By 2018, the number of drivers stopped by Metro was nearly 14 times greater than before the expansion, but nearly half the drivers stopped by Metro are black, which has helped drive up the share of African Americans stopped by the LAPD overall from 21 percent to 28 percent since the Metro expansion, in a city that is 9 percent black, according to the newspaper's analysis.
The Los Angeles Police Protective League, the union representing the department's rank and file officers, said the fact the data cannot prove racial profiling should have been the lead of the story.
"Let's be very clear. Los Angeles police officers target behavior, not skin color," the LAPPL said in a Jan. 28 blog post.
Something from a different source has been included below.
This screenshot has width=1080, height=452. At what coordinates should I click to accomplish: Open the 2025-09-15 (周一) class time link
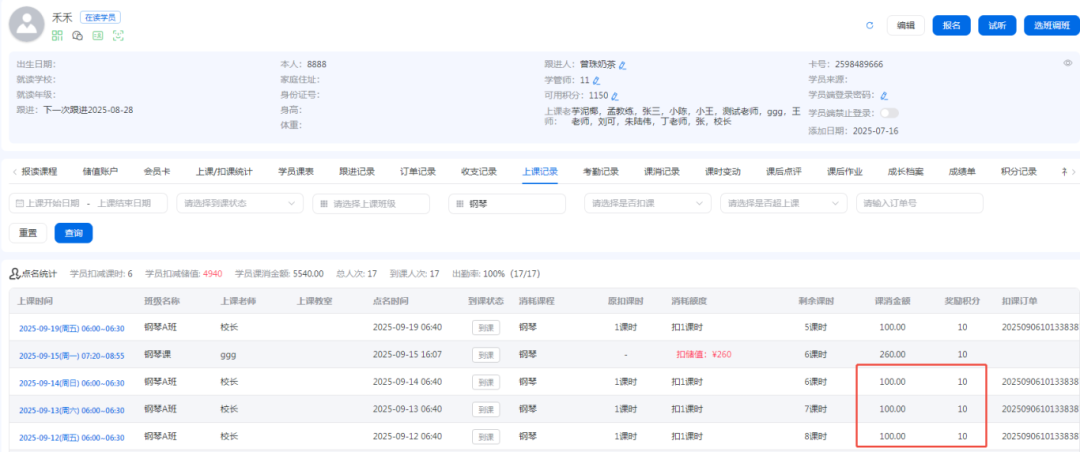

The LAPPL called the article "flawed, skewed, and nonsensical" and went on to say the paper's "'analysis' of the LAPD's Metropolitan Division demonstrates the implicit bias some possess against reporting facts, put in the appropriate context, about Los Angeles police officers and how we do our jobs."
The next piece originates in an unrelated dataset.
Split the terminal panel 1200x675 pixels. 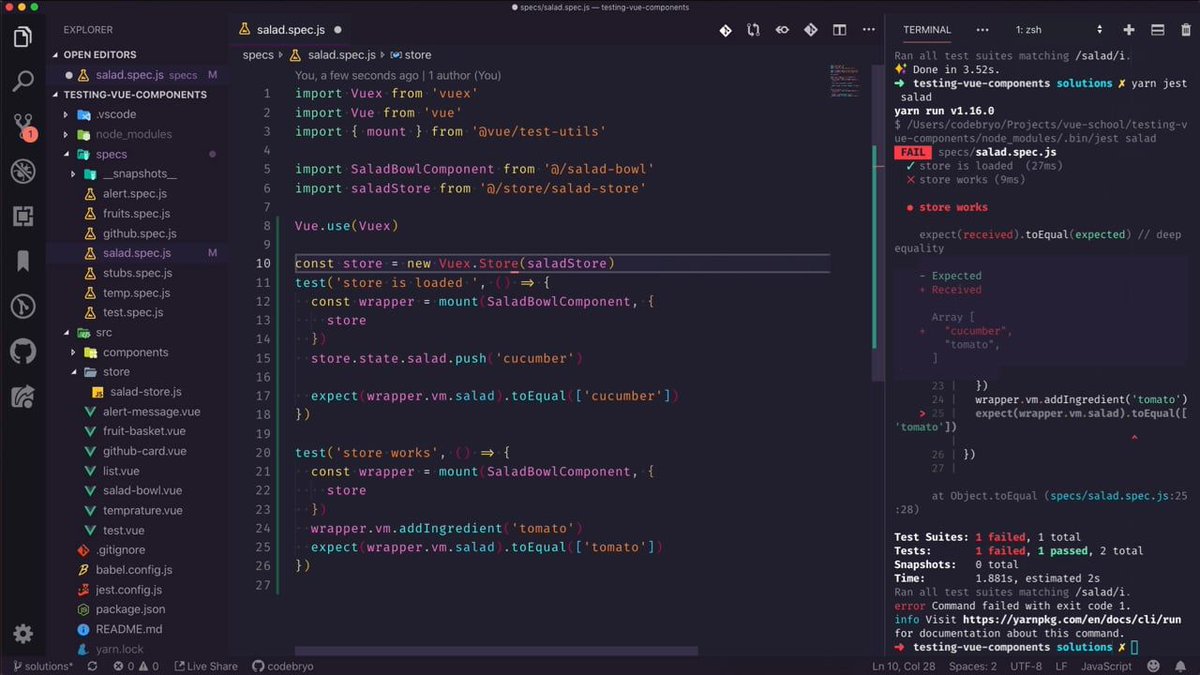pyautogui.click(x=1157, y=30)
The league said the article cherry-picked data to align with a "preconceived false narrative. That false narrative, promulgated by the Times and its deliberate omission of important contextual data, admittedly zero evidence and any semblance of fair analysis, is designed to paint Metropolitan Division officers as racists who randomly stop black drivers. That reckless charge is offensive, it's not true and is one of the worst kinds of lies anyone can tell."
The effectiveness of the strategy is hard to assess: crime continued to rise for several years before dipping in 2018.
Garcetti said last month that the Office of the Inspector General will be conducting an audit of the unit.
"Angelenos deserve to understand the full picture when something outside the ordinary happens with any of our officers," Garcetti said during a news conference at LAPD headquarters that was mostly dedicated to discussing 2018 crime statistics.
The 270 officers who make up the Metro Division focus on vehicle stops and other "proactive" policing tactics intended to root out violent criminals, often using a minor violation in order to question the driver and potentially search the vehicle, the paper said.
"We look forward to meeting with the leaders who make up the Community Coalition to address their concerns identified over strategies we employ to combat violent crime," LAPD spokesman Josh Rubenstein said in a statement.
The data analyzed by The Times does not show why an individual officer pulled over a driver, and does not contain information about whether a motorist was searched, ticketed or arrested after the stop, nor can the data prove that Metro officers are engaged in racial profiling.